◆ **Provided material**:
• • •

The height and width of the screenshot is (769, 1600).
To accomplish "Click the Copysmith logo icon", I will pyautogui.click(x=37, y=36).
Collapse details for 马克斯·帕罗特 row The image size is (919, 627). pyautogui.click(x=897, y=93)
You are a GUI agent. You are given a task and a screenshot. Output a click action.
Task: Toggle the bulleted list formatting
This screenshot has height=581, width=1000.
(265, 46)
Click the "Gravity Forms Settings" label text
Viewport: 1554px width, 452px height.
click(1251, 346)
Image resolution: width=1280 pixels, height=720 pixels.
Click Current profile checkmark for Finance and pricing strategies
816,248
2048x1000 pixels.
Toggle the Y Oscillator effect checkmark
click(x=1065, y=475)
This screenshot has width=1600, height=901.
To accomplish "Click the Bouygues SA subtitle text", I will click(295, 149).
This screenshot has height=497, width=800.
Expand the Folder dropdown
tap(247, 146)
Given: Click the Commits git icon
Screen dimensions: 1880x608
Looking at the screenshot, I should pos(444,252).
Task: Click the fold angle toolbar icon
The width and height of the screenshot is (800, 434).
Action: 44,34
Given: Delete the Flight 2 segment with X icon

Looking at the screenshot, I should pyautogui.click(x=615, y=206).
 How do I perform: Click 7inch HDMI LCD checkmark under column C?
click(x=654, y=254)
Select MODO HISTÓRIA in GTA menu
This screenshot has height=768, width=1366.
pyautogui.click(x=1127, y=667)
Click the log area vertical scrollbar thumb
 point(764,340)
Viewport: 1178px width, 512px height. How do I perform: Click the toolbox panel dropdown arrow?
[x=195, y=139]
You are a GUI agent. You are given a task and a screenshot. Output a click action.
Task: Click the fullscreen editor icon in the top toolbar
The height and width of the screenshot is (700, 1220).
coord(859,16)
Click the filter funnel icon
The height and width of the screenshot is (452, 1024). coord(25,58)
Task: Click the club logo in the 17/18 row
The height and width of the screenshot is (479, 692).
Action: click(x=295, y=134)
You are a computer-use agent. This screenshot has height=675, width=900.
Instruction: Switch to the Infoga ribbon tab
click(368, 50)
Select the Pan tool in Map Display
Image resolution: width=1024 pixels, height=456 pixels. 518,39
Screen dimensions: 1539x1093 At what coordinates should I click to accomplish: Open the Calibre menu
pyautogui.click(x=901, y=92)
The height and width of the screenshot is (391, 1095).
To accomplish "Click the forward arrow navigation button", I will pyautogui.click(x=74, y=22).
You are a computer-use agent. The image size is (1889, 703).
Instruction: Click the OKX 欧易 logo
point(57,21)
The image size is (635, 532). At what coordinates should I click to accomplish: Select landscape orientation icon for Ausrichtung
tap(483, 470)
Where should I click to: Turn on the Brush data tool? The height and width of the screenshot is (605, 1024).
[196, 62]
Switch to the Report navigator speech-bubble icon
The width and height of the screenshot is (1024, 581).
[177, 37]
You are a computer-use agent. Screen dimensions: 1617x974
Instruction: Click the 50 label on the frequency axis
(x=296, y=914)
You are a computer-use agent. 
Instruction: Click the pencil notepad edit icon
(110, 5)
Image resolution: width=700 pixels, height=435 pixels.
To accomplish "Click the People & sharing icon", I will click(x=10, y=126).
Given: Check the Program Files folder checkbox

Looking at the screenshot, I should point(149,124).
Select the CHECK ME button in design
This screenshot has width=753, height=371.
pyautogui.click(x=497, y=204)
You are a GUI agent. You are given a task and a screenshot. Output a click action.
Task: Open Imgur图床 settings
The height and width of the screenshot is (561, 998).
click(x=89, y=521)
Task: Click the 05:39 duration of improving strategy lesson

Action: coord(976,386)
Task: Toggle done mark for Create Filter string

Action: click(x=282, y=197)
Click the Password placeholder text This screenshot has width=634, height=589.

• • •

Set down all of the entries again, keeping every line exactly as it is.

The height and width of the screenshot is (769, 1600).
To accomplish "Click the Copysmith logo icon", I will pyautogui.click(x=37, y=36).
Collapse details for 马克斯·帕罗特 row The image size is (919, 627). pyautogui.click(x=897, y=93)
You are a GUI agent. You are given a task and a screenshot. Output a click action.
Task: Toggle the bulleted list formatting
This screenshot has height=581, width=1000.
(265, 46)
Click the "Gravity Forms Settings" label text
Viewport: 1554px width, 452px height.
click(1251, 346)
Image resolution: width=1280 pixels, height=720 pixels.
Click Current profile checkmark for Finance and pricing strategies
816,248
2048x1000 pixels.
Toggle the Y Oscillator effect checkmark
click(x=1065, y=475)
This screenshot has width=1600, height=901.
To accomplish "Click the Bouygues SA subtitle text", I will click(295, 149).
This screenshot has height=497, width=800.
Expand the Folder dropdown
tap(247, 146)
Given: Click the Commits git icon
Screen dimensions: 1880x608
Looking at the screenshot, I should pos(444,252).
Task: Click the fold angle toolbar icon
The width and height of the screenshot is (800, 434).
Action: 44,34
Given: Delete the Flight 2 segment with X icon

Looking at the screenshot, I should pyautogui.click(x=615, y=206).
 How do I perform: Click 7inch HDMI LCD checkmark under column C?
click(x=654, y=254)
Select MODO HISTÓRIA in GTA menu
This screenshot has height=768, width=1366.
pyautogui.click(x=1127, y=667)
Click the log area vertical scrollbar thumb
 point(764,340)
Viewport: 1178px width, 512px height. How do I perform: Click the toolbox panel dropdown arrow?
[x=195, y=139]
You are a GUI agent. You are given a task and a screenshot. Output a click action.
Task: Click the fullscreen editor icon in the top toolbar
The height and width of the screenshot is (700, 1220).
coord(859,16)
Click the filter funnel icon
The height and width of the screenshot is (452, 1024). coord(25,58)
Task: Click the club logo in the 17/18 row
The height and width of the screenshot is (479, 692).
Action: click(x=295, y=134)
You are a computer-use agent. This screenshot has height=675, width=900.
Instruction: Switch to the Infoga ribbon tab
click(368, 50)
Select the Pan tool in Map Display
Image resolution: width=1024 pixels, height=456 pixels. 518,39
Screen dimensions: 1539x1093 At what coordinates should I click to accomplish: Open the Calibre menu
pyautogui.click(x=901, y=92)
The height and width of the screenshot is (391, 1095).
To accomplish "Click the forward arrow navigation button", I will pyautogui.click(x=74, y=22).
You are a computer-use agent. The image size is (1889, 703).
Instruction: Click the OKX 欧易 logo
point(57,21)
The image size is (635, 532). At what coordinates should I click to accomplish: Select landscape orientation icon for Ausrichtung
tap(483, 470)
Where should I click to: Turn on the Brush data tool? The height and width of the screenshot is (605, 1024).
[196, 62]
Switch to the Report navigator speech-bubble icon
The width and height of the screenshot is (1024, 581).
[177, 37]
You are a computer-use agent. Screen dimensions: 1617x974
Instruction: Click the 50 label on the frequency axis
(x=296, y=914)
You are a computer-use agent. 
Instruction: Click the pencil notepad edit icon
(110, 5)
Image resolution: width=700 pixels, height=435 pixels.
To accomplish "Click the People & sharing icon", I will click(x=10, y=126).
Given: Check the Program Files folder checkbox

Looking at the screenshot, I should point(149,124).
Select the CHECK ME button in design
This screenshot has width=753, height=371.
pyautogui.click(x=497, y=204)
You are a GUI agent. You are given a task and a screenshot. Output a click action.
Task: Open Imgur图床 settings
The height and width of the screenshot is (561, 998).
click(x=89, y=521)
Task: Click the 05:39 duration of improving strategy lesson

Action: coord(976,386)
Task: Toggle done mark for Create Filter string

Action: click(x=282, y=197)
Click the Password placeholder text This screenshot has width=634, height=589.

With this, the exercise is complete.